Would we ever do it the other way -- hire someone with an advanced degree in instructional design for that faculty job in, say, sociology?
Why am I so willing to declare so forcefully that a Ph.D. does not an instructional designer make?
Aren’t I running the risk of offending all those with Ph.D.s who are currently employed as instructional designers? (And I’m sure doing a great job of it.)
Simple -- I am that Ph.D. At an earlier point in my career, I was hired as a program manager/instructional designer mostly on the strength of my Ph.D. in -- wait for it -- sociology/demography.
Looking back, I realize now (and can admit) how dramatically unqualified I was for the gig. Almost everything that I eventually learned about how to be an instructional designer I learned from colleagues with training and degrees in the field.
Over the years I was able to learn some fraction of what my trained instructional designer colleagues knew, and to do the job at least OK. But it took me many years.
Are there advantages to having someone with a Ph.D. work with faculty on the work of an instructional designer? On course design? On syllabus consulting? On designing assignment for active learning? On the effective use of learning technologies? On all those, and many, many more things that instructional designers do with faculty?
Sure. Someone with a Ph.D. understands what the faculty member went through (if they also have a Ph.D.) in their training. A Ph.D. with teaching experience, or a former faculty member (as I was), also has a good understanding of the world of a professor.
These advantages, while real, do not close the gap between what someone trained as an instructional designer and someone trained in a traditional discipline knows about instructional design. About learning. About technology. About course design. About the scholarship of teaching and learning.
I’ve come to embrace the knowledge of instructional designers with the enthusiasm of the convert. I’ve given myself a two-decade course in the theories and methods of instructional design. Still, in comparison to my colleagues who have been trained in the discipline, I remain an instructional design dilettante. A fan. A tourist.
Instructional design is not a skill to be picked up along the way. It is not enough for a traditionally disciplined Ph.D. to have a passion for teaching and learning to be seen as a viable candidate for an instructional design job.
It is time that we recognize the unique levels of expertise of those with advanced degrees in instructional design, and direct our hiring for these positions to those who possess that hard-earned credential.
Do we have any idea what proportion of those working as instructional designers come to the work through traditional Ph.D. programs?

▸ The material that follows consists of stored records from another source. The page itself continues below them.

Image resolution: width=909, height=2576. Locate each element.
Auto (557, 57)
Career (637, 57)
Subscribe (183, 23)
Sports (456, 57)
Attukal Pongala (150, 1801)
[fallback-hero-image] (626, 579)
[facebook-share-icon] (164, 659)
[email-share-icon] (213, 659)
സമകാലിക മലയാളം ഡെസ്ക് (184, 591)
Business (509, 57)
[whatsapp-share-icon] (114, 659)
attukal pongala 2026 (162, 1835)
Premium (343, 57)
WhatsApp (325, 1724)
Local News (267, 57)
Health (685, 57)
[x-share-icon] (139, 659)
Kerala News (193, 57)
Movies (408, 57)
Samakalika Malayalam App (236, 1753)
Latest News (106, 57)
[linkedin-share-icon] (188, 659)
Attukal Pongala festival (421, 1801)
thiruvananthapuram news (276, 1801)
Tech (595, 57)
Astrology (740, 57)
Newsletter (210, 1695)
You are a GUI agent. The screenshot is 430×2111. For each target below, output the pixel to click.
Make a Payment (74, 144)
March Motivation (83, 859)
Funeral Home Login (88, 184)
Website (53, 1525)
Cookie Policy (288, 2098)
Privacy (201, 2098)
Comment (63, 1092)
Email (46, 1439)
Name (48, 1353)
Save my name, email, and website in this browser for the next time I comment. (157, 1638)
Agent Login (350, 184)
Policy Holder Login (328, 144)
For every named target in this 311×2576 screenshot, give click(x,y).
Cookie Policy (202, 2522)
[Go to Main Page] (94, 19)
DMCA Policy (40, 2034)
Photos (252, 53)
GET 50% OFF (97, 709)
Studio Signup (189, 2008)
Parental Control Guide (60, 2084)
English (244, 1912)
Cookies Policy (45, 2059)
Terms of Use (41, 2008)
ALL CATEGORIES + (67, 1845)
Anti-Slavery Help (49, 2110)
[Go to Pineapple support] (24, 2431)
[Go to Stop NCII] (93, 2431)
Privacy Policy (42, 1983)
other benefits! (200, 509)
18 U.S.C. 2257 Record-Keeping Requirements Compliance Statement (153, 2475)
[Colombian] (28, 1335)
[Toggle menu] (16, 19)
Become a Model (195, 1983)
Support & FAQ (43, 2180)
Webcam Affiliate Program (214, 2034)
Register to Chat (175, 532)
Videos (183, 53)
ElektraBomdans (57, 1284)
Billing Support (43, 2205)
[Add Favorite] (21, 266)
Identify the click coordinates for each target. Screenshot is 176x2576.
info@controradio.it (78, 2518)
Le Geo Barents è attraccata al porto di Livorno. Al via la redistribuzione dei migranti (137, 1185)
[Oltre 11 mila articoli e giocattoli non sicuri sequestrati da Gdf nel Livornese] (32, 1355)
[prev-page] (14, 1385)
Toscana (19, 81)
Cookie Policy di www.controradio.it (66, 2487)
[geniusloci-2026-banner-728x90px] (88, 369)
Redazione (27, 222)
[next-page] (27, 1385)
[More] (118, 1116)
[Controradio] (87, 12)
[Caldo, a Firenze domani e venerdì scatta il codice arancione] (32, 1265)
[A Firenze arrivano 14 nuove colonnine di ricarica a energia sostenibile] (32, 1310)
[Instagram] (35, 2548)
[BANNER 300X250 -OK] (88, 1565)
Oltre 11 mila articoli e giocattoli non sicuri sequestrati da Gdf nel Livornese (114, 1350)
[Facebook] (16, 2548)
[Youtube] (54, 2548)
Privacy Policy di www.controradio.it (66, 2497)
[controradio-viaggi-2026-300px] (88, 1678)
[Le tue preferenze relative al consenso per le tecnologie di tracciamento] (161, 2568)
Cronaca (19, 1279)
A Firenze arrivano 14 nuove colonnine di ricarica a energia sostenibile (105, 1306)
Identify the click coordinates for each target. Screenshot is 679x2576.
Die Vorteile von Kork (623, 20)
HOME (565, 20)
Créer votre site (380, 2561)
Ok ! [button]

How can we counter the narrative that instructional design is a “fallback” position for Ph.D.s unable to land their preferred tenure-track job in their discipline?
Do you, like me, believe that instructional designers are the new rock stars of higher education?
Is your institution actively looking to hire instructional designers and having trouble finding enough candidates?
What was your path to working as an instructional designer?